The researchers assessed the potential for predicting blood cell traits based on polygenic scores. They found that polygenic scores could predict predisposition to complex diseases, including blood disorders.
“The construction of polygenic scores requires the analysis of large amounts of data. Our study shows that the performance of polygenic scores for predicting blood cell traits is improved by careful selection of a smaller set of genetic associations determined by deeper statistical analyses of the available data. This finding disrupts a common assumption that including a greater number of genetic associations will result in a better predictive polygenic score,” added Parsa Akbari, University of Cambridge and a first author of the study.
“[T]he emerging picture of underlying network connectivity regulating blood traits harbors potential for discovering new pathogenic genes and drug targets,” the article states. “As an example, we identified a subset of 11 closely coexpressed genes (including three known platelet genes (GP9, ITGA2B, and GP1BB) that is coregulated by the same trans-acting eQTL in the ARHGEF3 gene. The use of a large dataset with concurrent genetic and gene expression data in different cell states will be necessary for further quantitative validation of this model (Liu et al., 2019).”

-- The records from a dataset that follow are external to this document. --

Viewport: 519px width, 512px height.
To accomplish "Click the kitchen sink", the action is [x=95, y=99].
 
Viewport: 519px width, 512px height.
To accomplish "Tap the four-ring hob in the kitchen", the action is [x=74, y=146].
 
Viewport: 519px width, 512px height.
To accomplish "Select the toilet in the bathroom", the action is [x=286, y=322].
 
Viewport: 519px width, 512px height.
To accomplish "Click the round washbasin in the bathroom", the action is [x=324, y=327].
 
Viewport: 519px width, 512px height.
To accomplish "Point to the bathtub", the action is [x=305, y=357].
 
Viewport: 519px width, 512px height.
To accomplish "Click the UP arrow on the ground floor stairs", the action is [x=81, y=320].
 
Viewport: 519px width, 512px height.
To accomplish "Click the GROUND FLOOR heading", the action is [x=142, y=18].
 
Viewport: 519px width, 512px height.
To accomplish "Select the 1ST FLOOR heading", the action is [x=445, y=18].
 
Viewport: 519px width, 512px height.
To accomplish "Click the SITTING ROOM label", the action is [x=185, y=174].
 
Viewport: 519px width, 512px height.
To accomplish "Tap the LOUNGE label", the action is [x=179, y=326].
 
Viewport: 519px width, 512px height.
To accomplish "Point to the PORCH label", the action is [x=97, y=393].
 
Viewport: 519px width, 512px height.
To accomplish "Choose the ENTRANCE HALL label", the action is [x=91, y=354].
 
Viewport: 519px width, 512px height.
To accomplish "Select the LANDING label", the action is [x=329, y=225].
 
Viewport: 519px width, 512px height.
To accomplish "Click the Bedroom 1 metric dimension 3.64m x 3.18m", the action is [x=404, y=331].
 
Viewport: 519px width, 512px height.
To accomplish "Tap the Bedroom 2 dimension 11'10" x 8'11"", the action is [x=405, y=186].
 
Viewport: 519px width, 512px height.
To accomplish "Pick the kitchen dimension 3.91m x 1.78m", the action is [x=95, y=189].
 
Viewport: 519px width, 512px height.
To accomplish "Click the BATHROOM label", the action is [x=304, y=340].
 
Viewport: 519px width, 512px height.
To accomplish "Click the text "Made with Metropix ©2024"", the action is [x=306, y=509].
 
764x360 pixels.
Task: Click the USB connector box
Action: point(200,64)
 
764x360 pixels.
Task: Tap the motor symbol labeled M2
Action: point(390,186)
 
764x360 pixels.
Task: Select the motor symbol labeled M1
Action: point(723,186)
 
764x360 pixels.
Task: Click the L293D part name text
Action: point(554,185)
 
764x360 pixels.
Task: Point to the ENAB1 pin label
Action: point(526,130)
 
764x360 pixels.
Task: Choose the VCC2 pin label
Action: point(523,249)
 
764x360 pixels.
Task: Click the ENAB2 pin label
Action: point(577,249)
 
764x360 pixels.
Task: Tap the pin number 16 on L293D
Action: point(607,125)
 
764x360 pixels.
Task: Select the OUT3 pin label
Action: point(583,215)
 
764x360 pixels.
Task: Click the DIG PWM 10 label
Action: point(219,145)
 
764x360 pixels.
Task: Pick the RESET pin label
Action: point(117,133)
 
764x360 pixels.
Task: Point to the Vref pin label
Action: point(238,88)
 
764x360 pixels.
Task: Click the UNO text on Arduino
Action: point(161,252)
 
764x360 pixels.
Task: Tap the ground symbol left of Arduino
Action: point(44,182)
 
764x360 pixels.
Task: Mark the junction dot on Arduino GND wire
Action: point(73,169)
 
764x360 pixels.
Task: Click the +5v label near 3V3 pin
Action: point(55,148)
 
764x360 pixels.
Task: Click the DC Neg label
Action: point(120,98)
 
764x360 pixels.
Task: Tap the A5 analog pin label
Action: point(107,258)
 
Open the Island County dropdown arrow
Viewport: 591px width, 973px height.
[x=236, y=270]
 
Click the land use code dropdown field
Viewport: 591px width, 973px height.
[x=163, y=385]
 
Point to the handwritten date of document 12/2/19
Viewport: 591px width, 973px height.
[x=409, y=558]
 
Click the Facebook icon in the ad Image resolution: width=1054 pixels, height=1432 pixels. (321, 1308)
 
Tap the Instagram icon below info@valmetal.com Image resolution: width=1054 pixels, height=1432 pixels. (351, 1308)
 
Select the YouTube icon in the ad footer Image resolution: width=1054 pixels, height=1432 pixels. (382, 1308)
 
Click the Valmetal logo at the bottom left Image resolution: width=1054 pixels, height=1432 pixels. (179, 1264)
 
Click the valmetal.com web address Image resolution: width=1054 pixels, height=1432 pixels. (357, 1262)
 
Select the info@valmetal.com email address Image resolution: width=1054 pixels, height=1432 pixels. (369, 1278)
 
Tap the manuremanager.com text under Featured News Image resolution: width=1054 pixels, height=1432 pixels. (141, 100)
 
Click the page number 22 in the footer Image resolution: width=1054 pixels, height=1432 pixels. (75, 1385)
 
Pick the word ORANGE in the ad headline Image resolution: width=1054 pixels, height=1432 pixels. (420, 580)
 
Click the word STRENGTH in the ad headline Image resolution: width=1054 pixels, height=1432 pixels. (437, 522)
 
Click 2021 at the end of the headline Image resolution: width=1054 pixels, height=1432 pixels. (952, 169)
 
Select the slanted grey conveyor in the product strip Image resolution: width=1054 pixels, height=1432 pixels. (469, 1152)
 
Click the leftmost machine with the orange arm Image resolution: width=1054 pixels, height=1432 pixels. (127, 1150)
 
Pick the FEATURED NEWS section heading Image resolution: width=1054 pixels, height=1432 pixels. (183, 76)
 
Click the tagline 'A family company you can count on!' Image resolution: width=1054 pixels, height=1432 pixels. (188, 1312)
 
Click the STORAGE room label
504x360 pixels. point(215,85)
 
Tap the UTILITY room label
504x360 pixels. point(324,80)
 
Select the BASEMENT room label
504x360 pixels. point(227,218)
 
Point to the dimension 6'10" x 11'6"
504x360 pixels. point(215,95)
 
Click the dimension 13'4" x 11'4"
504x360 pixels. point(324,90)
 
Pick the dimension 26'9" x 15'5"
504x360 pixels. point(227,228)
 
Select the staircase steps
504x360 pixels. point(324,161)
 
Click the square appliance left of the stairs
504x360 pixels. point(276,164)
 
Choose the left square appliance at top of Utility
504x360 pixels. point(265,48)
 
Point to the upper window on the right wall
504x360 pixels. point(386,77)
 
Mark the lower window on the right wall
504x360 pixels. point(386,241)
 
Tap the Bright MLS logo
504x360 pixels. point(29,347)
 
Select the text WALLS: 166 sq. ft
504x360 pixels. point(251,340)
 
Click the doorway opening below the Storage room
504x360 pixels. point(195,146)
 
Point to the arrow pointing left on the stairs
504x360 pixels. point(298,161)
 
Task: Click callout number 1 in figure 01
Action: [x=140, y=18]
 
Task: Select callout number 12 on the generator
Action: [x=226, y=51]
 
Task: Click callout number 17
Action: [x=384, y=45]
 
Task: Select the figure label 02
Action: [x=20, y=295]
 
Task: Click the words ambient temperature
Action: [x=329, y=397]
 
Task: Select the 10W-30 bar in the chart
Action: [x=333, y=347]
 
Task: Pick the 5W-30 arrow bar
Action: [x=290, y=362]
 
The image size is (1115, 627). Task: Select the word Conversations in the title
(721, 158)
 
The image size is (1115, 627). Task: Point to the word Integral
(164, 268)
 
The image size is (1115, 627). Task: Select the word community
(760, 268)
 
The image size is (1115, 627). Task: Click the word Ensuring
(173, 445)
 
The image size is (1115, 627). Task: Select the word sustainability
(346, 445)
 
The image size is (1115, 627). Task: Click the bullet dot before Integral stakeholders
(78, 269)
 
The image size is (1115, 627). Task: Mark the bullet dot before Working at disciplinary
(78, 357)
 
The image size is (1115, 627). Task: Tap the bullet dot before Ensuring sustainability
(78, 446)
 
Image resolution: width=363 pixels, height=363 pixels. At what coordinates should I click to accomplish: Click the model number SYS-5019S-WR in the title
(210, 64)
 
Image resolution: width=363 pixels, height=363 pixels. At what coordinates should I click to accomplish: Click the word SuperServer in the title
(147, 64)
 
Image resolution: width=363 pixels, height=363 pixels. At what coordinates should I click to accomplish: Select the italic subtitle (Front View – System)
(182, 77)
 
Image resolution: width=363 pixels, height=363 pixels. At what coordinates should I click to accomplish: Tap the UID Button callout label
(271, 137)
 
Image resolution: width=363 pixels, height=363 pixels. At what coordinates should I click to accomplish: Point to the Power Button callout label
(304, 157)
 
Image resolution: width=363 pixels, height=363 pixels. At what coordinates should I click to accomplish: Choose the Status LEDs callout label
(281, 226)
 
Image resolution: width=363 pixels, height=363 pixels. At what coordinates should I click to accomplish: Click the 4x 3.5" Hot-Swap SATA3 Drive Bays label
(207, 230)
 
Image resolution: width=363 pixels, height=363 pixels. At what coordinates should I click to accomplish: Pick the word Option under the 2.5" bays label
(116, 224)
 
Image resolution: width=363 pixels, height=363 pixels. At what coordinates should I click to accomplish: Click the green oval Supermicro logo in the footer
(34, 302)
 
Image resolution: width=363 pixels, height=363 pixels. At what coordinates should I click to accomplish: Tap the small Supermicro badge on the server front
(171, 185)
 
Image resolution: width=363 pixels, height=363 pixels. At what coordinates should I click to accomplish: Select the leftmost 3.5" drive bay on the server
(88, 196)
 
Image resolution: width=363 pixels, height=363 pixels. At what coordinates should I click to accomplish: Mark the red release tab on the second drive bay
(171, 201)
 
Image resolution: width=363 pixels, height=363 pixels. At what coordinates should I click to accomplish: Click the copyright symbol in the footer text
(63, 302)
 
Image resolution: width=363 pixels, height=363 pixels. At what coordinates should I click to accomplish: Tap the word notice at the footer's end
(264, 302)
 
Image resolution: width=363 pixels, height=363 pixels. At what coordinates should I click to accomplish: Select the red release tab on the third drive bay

“Polygenic variation has a substantial contribution to variation in complex quantitative traits and disease risk, sometimes yielding effects comparable to those of rare pathogenic variants. Using only the sentinel signals from our discovery GWAS [genome-wide association studies], we built PGSs [polygenic scores] explaining up to 28% of phenotypic variance,” notes the article. “We explored the polygenic effects jointly with pathogenic variants and as phenotype modulators in patients with rare blood disorders.
“While we found that 16 known monogenic variants were each associated with quantitative blood traits, 52 participants homozygous for five rare recessive pathogenic variants appeared to be healthy with normal blood count and indices. This suggests that the penetrance of pathogenic variants may be overestimated in many instances, as was recently shown (Oetjens et al., 2019). Differences in PGS could not explain the reduced penetrance, but our analysis may be limited by the diseases we had adequate statistical power to assess.”
“Conversely, we observed strong allele dosage-dependent effect sizes for two heterozygous variants (previously reported as recessive), that could lead to disease especially if coinherited with an adverse PGS. Finally, we observed a significant association between phenotype-relevant PGSs and rare blood disorders for thrombocytopenia, secondary polycythemia, anemia, and aplastic anemia, regardless of the presence or absence of known rare variants in patients,” the article concludes. “This highlights a substantial polygenic modulating effect on presumably monogenic disorders and lays the groundwork for future studies aiming to define the impact of genetic background on the variable penetrance and expressivity in blood disorders.”
As well as variations in DNA, environmental and other factors are involved in complex diseases like asthma or hemophilia. Analyses conducted in this study improved the performance of polygenic scores, increasing their potential as a powerful tool to help predict personal risk.
“This study indicates that polygenic scores could be used routinely in personalized medicine in future, following further research. The DNA of every human being contains millions of variations that make us unique and which influence what is ‘normal’ for each of us,” mentioned Professor Nicole Soranzo, lead author of the study from the Wellcome Sanger Institute and University of Cambridge. “Genetics now helps us to benchmark what is ‘normal’ from birth, and allows us for the first time to monitor for deviations from this baseline that might indicate an increased risk of disease during our lifetime.”